Pictures are to be left out, and only the lines from the one with "Screen dimensions: 880x436" through the last line of the listing below are to be repeated exactly.

◇ ◇ ◇ ◇ ◇ ◇ ◇

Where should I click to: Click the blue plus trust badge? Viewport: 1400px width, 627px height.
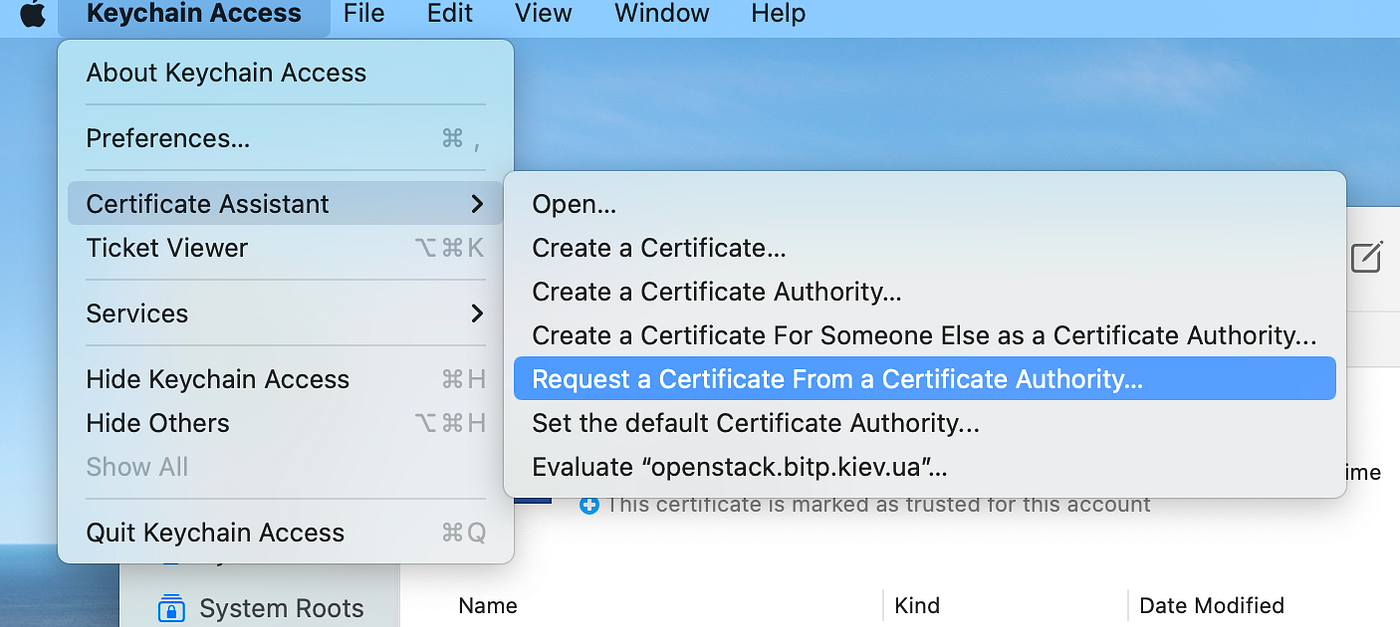coord(589,505)
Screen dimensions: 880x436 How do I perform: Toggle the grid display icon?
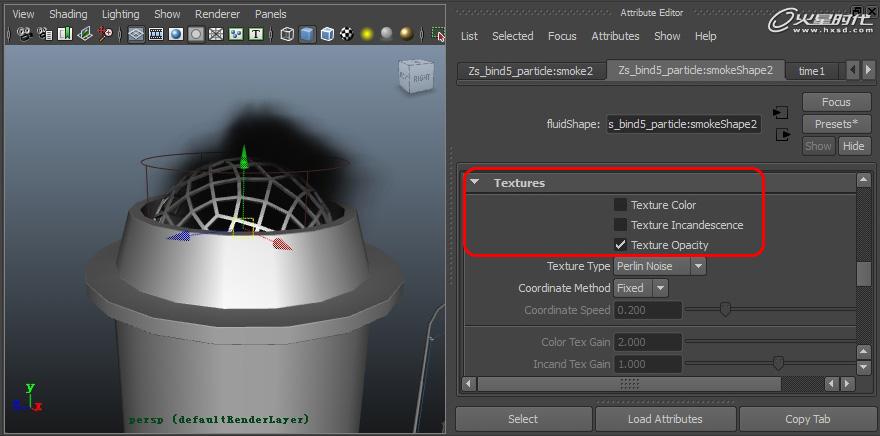pyautogui.click(x=136, y=34)
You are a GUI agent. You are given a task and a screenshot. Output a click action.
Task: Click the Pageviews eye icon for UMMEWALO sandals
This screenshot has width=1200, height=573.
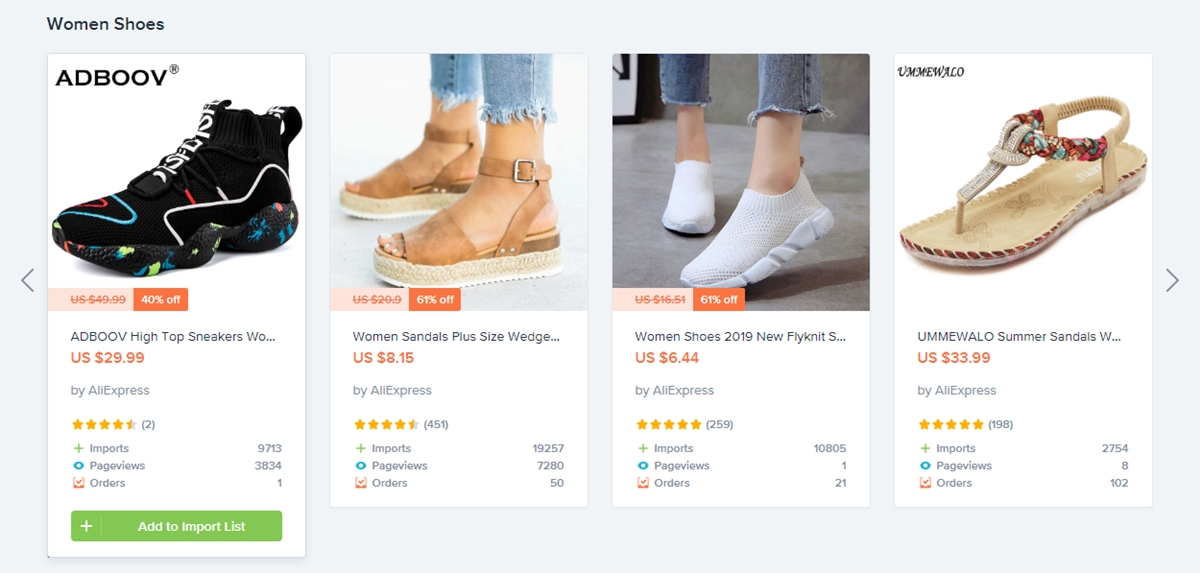pyautogui.click(x=925, y=466)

◇ ◇ ◇ ◇ ◇ ◇ ◇

## TASK RESULT
Screen dimensions: 880x436 How do I perform: Toggle the grid display icon?
pyautogui.click(x=136, y=34)
You are a GUI agent. You are given a task and a screenshot. Output a click action.
Task: Click the Pageviews eye icon for UMMEWALO sandals
This screenshot has width=1200, height=573.
pyautogui.click(x=925, y=466)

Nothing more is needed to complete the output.